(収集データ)
● ● ●
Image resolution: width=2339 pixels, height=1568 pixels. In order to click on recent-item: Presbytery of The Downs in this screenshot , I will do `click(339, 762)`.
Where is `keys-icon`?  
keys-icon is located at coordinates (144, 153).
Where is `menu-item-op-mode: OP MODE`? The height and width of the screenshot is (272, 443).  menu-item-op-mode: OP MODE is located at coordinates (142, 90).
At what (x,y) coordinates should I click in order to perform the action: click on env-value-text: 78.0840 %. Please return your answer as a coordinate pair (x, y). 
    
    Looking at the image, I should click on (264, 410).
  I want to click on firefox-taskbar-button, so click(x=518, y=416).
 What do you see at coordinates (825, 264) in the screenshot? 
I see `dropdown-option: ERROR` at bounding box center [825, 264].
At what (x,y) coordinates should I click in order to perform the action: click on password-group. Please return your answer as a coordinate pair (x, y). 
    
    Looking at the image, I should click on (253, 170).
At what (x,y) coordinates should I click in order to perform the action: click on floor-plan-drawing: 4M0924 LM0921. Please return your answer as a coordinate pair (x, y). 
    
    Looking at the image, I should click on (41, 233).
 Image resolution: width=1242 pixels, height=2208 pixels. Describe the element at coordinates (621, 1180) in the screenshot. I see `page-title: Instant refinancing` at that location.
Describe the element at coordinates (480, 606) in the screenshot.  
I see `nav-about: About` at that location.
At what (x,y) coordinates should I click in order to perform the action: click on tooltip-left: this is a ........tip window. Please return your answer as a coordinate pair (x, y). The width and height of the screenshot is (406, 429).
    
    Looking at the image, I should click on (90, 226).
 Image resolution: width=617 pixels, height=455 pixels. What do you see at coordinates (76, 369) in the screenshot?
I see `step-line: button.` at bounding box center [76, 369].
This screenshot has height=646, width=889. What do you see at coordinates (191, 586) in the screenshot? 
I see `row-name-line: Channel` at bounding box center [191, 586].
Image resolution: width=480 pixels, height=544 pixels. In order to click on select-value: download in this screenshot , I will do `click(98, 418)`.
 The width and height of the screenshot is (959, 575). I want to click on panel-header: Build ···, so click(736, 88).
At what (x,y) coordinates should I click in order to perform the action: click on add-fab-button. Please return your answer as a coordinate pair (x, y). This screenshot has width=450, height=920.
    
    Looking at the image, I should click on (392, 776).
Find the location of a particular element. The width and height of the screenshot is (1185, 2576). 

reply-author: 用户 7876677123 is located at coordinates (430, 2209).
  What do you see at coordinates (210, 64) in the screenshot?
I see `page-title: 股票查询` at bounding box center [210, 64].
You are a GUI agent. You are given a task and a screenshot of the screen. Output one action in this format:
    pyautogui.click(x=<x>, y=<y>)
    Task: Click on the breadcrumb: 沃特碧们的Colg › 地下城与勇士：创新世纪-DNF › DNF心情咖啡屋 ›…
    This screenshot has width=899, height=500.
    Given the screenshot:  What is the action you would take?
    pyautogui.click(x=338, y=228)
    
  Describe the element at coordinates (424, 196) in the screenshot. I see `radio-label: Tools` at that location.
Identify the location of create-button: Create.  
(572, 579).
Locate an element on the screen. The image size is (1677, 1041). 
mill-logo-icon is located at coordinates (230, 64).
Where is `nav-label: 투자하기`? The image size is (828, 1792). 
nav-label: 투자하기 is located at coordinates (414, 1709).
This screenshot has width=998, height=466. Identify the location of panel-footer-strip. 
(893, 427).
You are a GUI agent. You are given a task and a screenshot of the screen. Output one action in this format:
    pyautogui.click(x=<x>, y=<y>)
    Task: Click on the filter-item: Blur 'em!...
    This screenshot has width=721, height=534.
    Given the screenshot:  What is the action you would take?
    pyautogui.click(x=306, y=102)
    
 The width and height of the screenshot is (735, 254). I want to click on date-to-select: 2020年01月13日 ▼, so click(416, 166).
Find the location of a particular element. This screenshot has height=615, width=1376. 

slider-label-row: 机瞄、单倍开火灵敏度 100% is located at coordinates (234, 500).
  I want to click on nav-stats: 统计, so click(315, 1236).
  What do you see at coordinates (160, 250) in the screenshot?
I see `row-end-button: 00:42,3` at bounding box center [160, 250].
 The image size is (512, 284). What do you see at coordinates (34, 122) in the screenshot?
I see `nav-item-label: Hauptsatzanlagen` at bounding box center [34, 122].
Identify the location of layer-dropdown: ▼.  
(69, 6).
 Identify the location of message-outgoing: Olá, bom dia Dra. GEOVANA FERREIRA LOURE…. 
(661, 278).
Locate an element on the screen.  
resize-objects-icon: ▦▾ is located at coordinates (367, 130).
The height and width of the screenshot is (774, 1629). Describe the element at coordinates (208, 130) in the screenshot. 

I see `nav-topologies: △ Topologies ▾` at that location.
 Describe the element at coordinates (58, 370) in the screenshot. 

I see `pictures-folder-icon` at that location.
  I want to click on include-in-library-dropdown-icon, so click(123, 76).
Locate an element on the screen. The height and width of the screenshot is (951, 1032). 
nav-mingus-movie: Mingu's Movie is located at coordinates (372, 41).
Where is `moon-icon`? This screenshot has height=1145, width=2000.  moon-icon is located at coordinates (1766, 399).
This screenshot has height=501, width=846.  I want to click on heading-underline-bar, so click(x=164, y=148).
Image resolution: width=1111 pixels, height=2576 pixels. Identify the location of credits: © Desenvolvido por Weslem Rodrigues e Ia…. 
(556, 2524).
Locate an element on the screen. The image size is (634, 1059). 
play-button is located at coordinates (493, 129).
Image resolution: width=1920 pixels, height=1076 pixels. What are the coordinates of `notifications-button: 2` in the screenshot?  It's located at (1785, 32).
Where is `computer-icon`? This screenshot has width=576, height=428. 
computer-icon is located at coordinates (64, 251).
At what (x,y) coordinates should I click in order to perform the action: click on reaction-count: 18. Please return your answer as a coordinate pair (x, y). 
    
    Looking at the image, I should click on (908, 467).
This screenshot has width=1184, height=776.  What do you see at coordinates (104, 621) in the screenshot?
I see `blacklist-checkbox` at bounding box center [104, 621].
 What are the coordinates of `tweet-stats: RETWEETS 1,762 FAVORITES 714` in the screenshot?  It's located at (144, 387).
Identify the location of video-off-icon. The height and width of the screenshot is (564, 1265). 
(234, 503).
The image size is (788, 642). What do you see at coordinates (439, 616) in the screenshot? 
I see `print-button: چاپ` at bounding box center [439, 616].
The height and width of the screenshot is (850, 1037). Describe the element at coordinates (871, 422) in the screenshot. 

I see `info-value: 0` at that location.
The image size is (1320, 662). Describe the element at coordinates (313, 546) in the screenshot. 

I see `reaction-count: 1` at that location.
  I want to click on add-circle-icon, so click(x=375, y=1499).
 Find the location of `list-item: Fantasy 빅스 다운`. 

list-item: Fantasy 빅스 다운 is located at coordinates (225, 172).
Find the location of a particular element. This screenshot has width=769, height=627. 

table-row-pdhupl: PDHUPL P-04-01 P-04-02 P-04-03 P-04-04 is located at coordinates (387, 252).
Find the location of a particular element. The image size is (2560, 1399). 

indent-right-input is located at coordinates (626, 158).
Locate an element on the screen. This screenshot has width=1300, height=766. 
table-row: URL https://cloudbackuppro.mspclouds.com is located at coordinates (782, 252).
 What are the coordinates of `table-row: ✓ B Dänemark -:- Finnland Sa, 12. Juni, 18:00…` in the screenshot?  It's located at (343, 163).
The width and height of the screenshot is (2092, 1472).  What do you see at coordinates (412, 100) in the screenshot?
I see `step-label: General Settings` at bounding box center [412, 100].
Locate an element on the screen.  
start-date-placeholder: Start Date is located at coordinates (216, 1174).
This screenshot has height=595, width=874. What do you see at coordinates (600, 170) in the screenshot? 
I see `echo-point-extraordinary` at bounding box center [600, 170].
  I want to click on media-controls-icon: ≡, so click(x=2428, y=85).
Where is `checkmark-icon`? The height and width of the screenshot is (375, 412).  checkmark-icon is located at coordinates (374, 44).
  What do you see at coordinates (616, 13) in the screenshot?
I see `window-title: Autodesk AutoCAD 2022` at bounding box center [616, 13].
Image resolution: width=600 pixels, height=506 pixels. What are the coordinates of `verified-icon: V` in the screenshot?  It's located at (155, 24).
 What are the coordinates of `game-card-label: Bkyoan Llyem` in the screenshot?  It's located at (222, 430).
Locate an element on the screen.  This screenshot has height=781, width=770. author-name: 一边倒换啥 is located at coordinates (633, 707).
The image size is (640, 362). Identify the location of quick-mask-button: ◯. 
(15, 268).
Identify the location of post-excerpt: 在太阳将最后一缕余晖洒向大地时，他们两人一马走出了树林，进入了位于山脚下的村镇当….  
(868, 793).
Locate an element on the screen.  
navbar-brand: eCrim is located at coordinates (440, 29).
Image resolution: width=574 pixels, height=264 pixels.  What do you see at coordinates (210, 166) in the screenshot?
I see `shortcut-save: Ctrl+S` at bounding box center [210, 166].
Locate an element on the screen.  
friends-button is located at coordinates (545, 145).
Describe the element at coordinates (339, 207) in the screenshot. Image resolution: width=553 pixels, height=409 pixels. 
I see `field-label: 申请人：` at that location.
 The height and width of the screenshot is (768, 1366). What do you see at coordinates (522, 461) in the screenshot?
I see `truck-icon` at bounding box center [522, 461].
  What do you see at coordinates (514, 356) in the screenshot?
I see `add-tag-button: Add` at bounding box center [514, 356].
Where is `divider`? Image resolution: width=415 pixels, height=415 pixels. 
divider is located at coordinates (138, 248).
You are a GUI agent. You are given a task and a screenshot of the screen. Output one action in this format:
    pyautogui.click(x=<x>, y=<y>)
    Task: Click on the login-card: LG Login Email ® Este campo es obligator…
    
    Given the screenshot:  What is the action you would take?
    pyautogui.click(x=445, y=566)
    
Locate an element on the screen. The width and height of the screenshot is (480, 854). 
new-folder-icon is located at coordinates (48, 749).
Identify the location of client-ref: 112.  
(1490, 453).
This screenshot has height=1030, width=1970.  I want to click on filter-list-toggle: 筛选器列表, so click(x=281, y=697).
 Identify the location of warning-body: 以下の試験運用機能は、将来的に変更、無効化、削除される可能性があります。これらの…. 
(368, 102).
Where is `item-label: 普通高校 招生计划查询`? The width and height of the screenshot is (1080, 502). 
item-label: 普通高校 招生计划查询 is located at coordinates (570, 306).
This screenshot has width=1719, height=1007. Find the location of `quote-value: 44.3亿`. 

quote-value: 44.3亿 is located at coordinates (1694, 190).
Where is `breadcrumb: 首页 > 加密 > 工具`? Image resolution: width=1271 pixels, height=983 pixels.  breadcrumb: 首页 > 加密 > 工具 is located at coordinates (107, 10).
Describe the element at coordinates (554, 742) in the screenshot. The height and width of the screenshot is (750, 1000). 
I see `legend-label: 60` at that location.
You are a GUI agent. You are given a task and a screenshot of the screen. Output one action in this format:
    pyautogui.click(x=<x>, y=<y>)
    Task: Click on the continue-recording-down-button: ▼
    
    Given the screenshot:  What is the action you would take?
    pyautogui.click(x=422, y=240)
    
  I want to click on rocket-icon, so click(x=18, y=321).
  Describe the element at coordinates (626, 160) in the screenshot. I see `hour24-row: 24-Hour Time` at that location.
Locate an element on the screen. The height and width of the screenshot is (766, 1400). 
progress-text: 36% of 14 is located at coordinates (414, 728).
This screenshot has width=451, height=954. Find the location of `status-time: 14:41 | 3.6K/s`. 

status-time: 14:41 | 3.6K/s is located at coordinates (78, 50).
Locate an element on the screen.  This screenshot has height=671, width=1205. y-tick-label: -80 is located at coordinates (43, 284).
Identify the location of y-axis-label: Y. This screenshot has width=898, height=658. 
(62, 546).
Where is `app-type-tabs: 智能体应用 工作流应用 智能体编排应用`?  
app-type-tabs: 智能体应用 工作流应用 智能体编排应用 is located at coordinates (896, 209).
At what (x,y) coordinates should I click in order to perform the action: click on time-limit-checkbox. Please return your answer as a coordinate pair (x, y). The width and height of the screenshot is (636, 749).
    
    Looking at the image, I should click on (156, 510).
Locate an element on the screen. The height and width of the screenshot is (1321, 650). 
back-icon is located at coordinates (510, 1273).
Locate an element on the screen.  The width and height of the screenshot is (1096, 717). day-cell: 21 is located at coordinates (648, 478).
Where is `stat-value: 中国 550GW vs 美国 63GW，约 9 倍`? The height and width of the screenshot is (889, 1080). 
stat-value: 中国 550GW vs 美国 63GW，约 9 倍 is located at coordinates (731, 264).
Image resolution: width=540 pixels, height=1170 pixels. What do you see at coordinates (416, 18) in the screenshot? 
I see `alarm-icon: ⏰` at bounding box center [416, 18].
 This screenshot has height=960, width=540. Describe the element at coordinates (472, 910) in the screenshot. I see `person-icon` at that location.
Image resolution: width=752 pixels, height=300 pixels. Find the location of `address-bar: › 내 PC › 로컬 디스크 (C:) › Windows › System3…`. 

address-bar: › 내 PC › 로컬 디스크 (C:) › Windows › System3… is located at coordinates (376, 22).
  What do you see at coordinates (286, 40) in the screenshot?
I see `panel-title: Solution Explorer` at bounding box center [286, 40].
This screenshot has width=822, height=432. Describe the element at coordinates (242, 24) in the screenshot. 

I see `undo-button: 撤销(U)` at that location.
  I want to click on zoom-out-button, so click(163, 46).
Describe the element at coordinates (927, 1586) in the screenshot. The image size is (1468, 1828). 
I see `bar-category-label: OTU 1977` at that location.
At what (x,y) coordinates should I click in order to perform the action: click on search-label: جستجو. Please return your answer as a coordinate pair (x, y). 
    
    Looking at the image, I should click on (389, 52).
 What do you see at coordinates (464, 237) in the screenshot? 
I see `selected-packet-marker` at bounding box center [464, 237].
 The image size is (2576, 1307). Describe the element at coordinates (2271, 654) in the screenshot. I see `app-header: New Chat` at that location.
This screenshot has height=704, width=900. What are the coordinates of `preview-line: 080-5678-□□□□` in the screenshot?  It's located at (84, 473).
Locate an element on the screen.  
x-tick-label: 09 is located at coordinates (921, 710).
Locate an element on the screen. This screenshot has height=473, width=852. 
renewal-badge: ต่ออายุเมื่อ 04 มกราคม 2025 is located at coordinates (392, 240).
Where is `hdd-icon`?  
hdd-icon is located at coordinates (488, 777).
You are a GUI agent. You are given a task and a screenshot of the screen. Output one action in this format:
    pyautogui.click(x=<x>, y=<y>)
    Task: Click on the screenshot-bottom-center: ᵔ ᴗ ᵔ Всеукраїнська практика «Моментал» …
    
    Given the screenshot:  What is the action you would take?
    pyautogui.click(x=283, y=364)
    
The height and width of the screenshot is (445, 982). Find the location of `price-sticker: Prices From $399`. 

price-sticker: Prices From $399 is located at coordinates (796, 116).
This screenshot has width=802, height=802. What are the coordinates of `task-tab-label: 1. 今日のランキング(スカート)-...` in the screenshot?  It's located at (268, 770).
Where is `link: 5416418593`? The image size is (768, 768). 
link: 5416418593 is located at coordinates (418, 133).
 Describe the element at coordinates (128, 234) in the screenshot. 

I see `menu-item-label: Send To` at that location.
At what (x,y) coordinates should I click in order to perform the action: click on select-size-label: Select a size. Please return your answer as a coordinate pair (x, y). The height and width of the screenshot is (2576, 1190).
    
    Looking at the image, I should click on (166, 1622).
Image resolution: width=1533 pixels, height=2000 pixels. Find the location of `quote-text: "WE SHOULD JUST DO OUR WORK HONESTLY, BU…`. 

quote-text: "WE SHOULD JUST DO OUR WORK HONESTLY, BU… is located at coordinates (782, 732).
● ● ●
課題項目 => 「Image resolution: width=1111」を含む行から「computer-icon is located」を含む行までの範囲を、「pixels」を「px」に置き換えて書き直してください。それ以外の部分はすべてそのままにしてください。

解答欄 =>
Image resolution: width=1111 px, height=2576 px. Identify the location of credits: © Desenvolvido por Weslem Rodrigues e Ia…. 
(556, 2524).
Locate an element on the screen. The image size is (634, 1059). 
play-button is located at coordinates (493, 129).
Image resolution: width=1920 px, height=1076 px. What are the coordinates of `notifications-button: 2` in the screenshot?  It's located at (1785, 32).
Where is `computer-icon`? This screenshot has width=576, height=428. 
computer-icon is located at coordinates (64, 251).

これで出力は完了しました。